Performancebezogene Funktionen sind ein weiterer Bereich, in dem „SightLine“ Vorteile bringen soll, insbesondere in Bezug auf die Sicherheit. „Egal, welche Reifen Sie haben, das ABS-System reagiert in der Regel immer auf die gleiche Weise. Wenn das ABS jedoch erkennen kann, dass das Fahrzeug auf halb abgenutzten Sommerreifen fährt, kann es schneller reagieren und Bremswege verkürzen.
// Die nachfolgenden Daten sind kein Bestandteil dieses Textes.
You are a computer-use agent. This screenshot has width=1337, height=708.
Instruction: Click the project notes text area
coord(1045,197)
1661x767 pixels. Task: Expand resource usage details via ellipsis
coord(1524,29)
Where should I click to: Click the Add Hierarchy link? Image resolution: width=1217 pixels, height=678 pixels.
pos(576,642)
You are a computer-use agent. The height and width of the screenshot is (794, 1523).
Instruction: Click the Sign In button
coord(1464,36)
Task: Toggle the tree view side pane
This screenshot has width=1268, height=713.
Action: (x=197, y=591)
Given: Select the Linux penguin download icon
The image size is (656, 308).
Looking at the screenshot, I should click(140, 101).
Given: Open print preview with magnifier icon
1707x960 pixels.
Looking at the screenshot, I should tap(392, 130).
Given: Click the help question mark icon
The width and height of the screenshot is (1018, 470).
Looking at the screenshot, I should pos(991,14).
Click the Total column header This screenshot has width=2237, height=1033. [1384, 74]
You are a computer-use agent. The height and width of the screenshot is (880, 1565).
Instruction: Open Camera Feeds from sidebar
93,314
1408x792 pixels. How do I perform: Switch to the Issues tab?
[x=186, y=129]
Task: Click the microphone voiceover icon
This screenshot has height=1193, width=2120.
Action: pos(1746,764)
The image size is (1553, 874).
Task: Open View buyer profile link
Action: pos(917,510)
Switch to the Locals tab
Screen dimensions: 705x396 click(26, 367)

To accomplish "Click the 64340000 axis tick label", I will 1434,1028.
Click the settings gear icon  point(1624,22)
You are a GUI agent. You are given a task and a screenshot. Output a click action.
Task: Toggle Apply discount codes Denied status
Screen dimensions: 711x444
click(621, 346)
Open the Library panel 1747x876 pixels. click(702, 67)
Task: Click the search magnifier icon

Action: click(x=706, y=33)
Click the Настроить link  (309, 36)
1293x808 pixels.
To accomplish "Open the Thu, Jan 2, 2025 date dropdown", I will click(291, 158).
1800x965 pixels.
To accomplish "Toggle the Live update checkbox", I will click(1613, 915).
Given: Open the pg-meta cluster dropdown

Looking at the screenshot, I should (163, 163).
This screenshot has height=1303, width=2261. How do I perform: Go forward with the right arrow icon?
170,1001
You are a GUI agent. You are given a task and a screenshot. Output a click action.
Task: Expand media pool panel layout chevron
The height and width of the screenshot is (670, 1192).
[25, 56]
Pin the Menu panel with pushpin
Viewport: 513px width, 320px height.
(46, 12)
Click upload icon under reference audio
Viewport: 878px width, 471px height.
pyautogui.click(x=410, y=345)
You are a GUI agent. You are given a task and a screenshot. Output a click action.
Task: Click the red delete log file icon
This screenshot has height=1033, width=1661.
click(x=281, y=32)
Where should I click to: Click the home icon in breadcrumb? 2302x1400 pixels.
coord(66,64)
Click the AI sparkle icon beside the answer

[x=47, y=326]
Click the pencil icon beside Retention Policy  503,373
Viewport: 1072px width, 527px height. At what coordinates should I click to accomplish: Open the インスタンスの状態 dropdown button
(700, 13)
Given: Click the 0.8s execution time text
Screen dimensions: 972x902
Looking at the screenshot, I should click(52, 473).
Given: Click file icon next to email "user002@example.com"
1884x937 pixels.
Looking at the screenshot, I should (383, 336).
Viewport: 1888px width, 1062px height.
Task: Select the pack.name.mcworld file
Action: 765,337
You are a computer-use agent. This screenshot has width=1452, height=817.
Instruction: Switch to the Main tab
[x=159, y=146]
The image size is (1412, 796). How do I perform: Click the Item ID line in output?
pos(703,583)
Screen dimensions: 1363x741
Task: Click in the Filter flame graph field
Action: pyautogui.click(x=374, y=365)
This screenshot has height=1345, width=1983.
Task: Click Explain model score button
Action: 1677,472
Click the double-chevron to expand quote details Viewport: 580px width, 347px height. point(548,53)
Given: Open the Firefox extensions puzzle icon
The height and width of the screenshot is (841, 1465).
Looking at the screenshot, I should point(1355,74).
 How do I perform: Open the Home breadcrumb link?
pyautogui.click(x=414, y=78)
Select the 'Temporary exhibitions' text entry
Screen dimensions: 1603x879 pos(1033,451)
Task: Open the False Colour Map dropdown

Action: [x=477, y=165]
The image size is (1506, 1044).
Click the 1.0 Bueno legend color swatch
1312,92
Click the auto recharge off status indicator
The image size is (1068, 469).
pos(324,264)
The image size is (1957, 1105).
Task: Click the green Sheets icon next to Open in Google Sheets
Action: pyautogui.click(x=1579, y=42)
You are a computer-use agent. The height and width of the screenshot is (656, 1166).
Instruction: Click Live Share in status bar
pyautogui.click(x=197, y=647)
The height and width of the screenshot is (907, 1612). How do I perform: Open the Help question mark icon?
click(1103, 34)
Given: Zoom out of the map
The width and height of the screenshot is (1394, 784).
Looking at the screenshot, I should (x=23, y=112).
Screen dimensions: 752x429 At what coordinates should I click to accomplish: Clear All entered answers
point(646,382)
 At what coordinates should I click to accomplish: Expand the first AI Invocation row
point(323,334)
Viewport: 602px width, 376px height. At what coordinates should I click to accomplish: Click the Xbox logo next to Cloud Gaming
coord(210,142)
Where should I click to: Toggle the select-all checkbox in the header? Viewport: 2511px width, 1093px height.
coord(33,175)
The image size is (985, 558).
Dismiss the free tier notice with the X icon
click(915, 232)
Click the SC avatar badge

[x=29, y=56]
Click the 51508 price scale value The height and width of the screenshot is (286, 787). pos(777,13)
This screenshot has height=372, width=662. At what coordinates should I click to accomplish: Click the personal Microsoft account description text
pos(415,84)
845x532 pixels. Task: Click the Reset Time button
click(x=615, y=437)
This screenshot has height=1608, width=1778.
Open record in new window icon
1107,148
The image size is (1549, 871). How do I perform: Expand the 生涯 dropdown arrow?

Dieser Vorteil kann eine wichtige Rolle in einer autonomen Zukunft spielen, in der das Fahrzeug selbst reagieren muss“, erklärt Causeret Josten.

Technologien wie diese könnten jedoch eine noch wichtigere Rolle spielen, etwa wenn sich ein Fahrzeug mit zu stark abgenutzter Bereifung wegen des damit verbundenen Unfallrisikos erst gar nicht starten lässt. Zudem könnten mittels „SightLine“ Rückmeldungen zum Straßen- und Reifenzustand gesammelt und die „Reifenintelligenz“ zu Präzisionsverbesserungen von Fahrerassistenzsystemen sowie in Bezug auf vernetzte autonome Fahrzeuge genutzt werden, blickt man bei Goodyear noch ein wenig weiter in die Reifenzukunft. Noch befinde sich „SightLine“ in der Pilotphase mit weltweit 1.000 Fahrzeugen; eine breitere Implementierung Ende 2022 wird jedoch für möglich gehalten.